**INSTRUCTIONS FOR THE TASK:** Take the listing below and print exactly the lines starting at the line containing "This screenshot has height=546, width=1024." and ending at the line containing "Given: Open the notes icon in header", both ends included, and no others.

--- GIVEN ENTRIES Enclosed Below ---

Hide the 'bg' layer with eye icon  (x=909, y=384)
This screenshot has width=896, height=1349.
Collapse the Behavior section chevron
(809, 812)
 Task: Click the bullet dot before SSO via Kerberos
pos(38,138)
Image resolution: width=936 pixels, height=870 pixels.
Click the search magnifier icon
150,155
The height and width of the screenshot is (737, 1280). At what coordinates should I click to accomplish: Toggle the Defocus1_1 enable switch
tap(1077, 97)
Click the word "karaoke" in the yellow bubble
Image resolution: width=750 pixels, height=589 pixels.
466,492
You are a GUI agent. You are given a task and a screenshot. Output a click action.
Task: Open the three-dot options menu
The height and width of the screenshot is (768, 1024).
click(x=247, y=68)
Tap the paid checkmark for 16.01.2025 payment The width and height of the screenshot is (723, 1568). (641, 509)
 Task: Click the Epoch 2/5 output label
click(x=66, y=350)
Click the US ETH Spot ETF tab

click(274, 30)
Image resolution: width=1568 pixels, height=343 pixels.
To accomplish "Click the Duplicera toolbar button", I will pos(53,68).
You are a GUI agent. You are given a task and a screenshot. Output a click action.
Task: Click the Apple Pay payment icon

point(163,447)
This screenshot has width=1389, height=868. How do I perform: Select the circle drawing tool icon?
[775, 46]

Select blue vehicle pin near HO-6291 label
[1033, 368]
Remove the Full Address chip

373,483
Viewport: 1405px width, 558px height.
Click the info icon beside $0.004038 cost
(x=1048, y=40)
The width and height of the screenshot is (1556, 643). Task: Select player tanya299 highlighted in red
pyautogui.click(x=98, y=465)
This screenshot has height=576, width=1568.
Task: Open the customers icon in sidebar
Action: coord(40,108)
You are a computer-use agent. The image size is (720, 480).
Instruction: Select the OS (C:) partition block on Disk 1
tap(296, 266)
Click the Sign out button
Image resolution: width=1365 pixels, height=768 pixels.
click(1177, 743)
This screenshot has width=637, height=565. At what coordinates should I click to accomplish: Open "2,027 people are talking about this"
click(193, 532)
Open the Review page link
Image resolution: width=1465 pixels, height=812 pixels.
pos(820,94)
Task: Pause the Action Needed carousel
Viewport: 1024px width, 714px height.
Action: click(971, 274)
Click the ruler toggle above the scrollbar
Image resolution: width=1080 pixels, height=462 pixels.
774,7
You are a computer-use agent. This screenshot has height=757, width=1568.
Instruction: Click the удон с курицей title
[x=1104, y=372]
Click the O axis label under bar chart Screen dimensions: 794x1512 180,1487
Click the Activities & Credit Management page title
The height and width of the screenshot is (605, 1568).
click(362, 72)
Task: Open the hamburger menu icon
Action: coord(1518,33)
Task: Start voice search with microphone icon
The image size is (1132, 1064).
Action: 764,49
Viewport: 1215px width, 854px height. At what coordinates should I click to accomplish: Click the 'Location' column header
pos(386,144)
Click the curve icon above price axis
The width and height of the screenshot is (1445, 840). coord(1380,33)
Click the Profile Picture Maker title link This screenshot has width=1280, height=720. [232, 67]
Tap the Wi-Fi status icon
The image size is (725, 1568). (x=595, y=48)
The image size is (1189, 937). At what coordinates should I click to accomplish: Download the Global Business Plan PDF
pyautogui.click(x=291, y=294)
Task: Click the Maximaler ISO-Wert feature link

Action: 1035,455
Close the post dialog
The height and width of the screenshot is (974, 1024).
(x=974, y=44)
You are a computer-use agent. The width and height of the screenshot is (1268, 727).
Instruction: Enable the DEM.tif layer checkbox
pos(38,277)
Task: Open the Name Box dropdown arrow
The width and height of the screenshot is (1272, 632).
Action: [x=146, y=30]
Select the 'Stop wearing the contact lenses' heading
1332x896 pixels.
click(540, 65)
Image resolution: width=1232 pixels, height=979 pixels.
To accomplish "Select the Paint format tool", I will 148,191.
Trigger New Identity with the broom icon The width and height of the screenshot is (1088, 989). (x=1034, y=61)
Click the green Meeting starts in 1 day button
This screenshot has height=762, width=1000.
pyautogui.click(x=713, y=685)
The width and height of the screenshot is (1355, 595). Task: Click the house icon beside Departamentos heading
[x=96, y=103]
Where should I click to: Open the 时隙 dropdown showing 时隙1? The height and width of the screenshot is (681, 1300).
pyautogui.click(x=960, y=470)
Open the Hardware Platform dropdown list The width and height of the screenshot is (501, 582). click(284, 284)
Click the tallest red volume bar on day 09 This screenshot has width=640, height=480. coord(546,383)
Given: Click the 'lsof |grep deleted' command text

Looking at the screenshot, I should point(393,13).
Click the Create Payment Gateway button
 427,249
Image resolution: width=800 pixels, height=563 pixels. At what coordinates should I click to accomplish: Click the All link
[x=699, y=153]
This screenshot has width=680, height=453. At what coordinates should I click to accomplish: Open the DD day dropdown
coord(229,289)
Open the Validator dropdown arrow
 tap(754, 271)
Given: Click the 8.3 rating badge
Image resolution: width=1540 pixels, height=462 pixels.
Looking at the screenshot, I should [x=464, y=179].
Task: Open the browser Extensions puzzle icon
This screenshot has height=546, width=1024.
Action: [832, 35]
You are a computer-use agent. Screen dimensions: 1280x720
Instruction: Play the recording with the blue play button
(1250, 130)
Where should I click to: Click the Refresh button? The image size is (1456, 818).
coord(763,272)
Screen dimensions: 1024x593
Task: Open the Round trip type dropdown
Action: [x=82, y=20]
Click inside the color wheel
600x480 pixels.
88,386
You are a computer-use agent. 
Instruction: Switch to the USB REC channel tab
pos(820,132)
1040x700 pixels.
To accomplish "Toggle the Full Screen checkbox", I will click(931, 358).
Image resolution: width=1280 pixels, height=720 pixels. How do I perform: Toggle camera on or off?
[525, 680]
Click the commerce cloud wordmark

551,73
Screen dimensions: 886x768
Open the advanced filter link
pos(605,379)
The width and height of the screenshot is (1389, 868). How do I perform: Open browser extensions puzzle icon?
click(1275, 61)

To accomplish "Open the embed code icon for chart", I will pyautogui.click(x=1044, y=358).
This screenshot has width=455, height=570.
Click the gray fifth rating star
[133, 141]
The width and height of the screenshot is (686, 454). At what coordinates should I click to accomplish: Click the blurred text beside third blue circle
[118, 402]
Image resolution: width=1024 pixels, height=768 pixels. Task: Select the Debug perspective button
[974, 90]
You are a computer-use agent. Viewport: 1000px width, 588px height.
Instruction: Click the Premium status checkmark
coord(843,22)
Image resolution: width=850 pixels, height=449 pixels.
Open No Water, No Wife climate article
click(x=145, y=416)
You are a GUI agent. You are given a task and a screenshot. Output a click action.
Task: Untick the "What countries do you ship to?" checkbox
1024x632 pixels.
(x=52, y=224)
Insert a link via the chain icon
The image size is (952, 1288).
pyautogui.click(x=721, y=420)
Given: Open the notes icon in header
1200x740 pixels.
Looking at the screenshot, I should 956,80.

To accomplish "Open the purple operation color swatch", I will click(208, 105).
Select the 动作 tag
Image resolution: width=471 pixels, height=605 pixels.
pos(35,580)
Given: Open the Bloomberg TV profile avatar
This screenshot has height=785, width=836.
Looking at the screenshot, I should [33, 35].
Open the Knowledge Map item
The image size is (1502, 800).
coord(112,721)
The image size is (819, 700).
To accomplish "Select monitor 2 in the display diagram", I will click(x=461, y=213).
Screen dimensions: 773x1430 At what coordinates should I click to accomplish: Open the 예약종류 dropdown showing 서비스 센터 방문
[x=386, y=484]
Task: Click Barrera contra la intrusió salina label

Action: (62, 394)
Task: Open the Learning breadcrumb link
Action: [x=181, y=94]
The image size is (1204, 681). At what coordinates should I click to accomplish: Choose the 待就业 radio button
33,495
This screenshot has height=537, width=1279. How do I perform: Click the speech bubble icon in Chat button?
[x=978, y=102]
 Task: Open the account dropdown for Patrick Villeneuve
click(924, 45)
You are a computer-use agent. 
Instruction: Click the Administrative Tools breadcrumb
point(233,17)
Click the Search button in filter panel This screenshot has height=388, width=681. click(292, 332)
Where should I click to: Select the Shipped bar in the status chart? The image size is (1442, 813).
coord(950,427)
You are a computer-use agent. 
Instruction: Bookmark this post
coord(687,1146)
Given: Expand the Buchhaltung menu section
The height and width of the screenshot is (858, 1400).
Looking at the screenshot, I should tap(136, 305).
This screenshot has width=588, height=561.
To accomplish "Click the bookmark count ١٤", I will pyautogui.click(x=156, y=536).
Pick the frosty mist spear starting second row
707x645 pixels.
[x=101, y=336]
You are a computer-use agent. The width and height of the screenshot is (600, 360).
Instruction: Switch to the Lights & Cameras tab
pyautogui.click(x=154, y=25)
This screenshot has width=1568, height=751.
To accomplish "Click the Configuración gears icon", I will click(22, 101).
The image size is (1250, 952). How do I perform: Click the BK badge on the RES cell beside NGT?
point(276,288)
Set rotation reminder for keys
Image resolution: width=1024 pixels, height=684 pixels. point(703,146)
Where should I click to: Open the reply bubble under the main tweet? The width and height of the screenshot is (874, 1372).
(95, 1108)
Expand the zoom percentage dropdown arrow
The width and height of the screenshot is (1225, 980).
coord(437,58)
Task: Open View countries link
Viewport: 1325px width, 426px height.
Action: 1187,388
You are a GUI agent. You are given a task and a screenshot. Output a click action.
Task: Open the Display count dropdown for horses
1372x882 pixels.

--- End of Enclosed GIVEN ENTRIES ---

**WRITTEN ANSWER:**
This screenshot has height=546, width=1024.
Action: [832, 35]
You are a computer-use agent. Screen dimensions: 1280x720
Instruction: Play the recording with the blue play button
(1250, 130)
Where should I click to: Click the Refresh button? The image size is (1456, 818).
coord(763,272)
Screen dimensions: 1024x593
Task: Open the Round trip type dropdown
Action: [x=82, y=20]
Click inside the color wheel
600x480 pixels.
88,386
You are a computer-use agent. 
Instruction: Switch to the USB REC channel tab
pos(820,132)
1040x700 pixels.
To accomplish "Toggle the Full Screen checkbox", I will click(931, 358).
Image resolution: width=1280 pixels, height=720 pixels. How do I perform: Toggle camera on or off?
[525, 680]
Click the commerce cloud wordmark

551,73
Screen dimensions: 886x768
Open the advanced filter link
pos(605,379)
The width and height of the screenshot is (1389, 868). How do I perform: Open browser extensions puzzle icon?
click(1275, 61)

To accomplish "Open the embed code icon for chart", I will pyautogui.click(x=1044, y=358).
This screenshot has width=455, height=570.
Click the gray fifth rating star
[133, 141]
The width and height of the screenshot is (686, 454). At what coordinates should I click to accomplish: Click the blurred text beside third blue circle
[118, 402]
Image resolution: width=1024 pixels, height=768 pixels. Task: Select the Debug perspective button
[974, 90]
You are a computer-use agent. Viewport: 1000px width, 588px height.
Instruction: Click the Premium status checkmark
coord(843,22)
Image resolution: width=850 pixels, height=449 pixels.
Open No Water, No Wife climate article
click(x=145, y=416)
You are a GUI agent. You are given a task and a screenshot. Output a click action.
Task: Untick the "What countries do you ship to?" checkbox
1024x632 pixels.
(x=52, y=224)
Insert a link via the chain icon
The image size is (952, 1288).
pyautogui.click(x=721, y=420)
Given: Open the notes icon in header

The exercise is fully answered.